Novice's guide to hospital pricing

Novice's guide to hospital pricingHealthLeaders has a very good article today by Anthony Cirillo of Fast Forward Strategic Planning and Marketing Consulting, LLC that provides guidance to hospitals who are waking up to the reality of price transparency. Price transparency is coming, and the author suggests a few ways for hospitals to prepare. For those hospitals that may not pick up on the nuances behind Mr. Cirillo's points, here is my blunter summary.

  1. Look at existing best practices. Some hospitals are ahead of others. Tellingly, of the two examples given, one is in Thailand
  2. "Align price with value." In other words if you are going to charge a premium price make sure it doesn't look like a ripoff.
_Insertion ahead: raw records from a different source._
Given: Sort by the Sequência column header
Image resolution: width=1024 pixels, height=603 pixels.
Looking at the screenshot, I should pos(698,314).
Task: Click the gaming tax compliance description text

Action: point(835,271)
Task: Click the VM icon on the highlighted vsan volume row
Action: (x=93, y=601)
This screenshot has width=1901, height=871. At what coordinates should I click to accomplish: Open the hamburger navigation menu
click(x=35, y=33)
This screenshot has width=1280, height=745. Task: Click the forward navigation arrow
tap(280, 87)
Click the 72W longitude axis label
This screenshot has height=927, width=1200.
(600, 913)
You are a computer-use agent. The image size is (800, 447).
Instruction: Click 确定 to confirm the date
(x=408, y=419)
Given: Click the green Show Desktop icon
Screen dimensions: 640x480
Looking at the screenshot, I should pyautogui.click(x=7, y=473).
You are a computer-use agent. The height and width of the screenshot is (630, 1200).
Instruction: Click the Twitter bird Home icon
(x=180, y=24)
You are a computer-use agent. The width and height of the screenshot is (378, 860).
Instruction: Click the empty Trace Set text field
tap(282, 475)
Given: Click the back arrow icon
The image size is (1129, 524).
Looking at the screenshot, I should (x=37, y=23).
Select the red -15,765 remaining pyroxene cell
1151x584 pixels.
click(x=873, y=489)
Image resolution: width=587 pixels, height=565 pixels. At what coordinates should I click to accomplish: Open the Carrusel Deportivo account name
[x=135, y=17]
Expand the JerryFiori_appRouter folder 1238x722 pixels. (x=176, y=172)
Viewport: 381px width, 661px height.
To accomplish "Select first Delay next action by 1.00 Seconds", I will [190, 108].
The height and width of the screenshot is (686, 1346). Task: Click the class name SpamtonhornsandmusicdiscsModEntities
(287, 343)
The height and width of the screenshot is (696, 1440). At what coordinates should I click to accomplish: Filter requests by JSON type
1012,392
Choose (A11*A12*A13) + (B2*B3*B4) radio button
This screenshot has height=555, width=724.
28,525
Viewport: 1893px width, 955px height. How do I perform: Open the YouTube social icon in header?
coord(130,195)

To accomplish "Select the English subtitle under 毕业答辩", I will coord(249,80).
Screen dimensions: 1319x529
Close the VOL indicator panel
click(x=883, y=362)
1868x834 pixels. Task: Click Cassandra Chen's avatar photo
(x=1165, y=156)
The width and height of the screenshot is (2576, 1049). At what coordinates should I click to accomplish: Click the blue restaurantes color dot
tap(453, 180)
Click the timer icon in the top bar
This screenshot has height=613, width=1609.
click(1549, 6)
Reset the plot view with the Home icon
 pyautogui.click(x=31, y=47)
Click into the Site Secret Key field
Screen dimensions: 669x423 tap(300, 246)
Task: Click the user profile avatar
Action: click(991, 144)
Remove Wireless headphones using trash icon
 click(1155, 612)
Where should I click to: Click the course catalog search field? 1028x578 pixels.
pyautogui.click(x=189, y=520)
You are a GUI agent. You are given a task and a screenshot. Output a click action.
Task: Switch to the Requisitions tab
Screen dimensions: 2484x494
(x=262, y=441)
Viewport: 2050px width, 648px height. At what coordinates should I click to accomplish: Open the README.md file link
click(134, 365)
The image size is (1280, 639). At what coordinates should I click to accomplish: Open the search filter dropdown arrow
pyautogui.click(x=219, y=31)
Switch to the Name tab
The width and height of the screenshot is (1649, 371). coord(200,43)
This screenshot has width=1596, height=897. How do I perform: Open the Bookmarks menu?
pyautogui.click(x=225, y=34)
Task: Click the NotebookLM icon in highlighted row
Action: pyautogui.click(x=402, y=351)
On the other hand if patients don't have real alternatives go ahead and stick it to 'em
  3. "Develop price packages based on customization." Offer a big broad set of high-end options and let customers subtract what they don't want, like the post-partum pedicure. Guess what? Customers will trade down a little but still spend more than they would have otherwise. (Cadillac did something like this in the 80s when they were trying to push their crappy diesel engines to improve CAFE results. The diesel was standard but could be deleted in favor of a gasoline V8 as a 'cost saving' option. The idea was that the Cadillac buyer wouldn't want to look cheap and would take the diesel. True enough but they also didn't want to look stupid, smell bad, and put up with the noise either. These sorts of tricks can only be taken so far.)
  4. "Prepare to tell your price story." That means figure out how not to back down when asked for discounts. A good place to look as an examples is Roche, which is not embarrassed by the high prices it charges for cancer drugs and believes there is room for more increases.

Good luck hospitals! It will take you awhile before you figure out how to place this game well.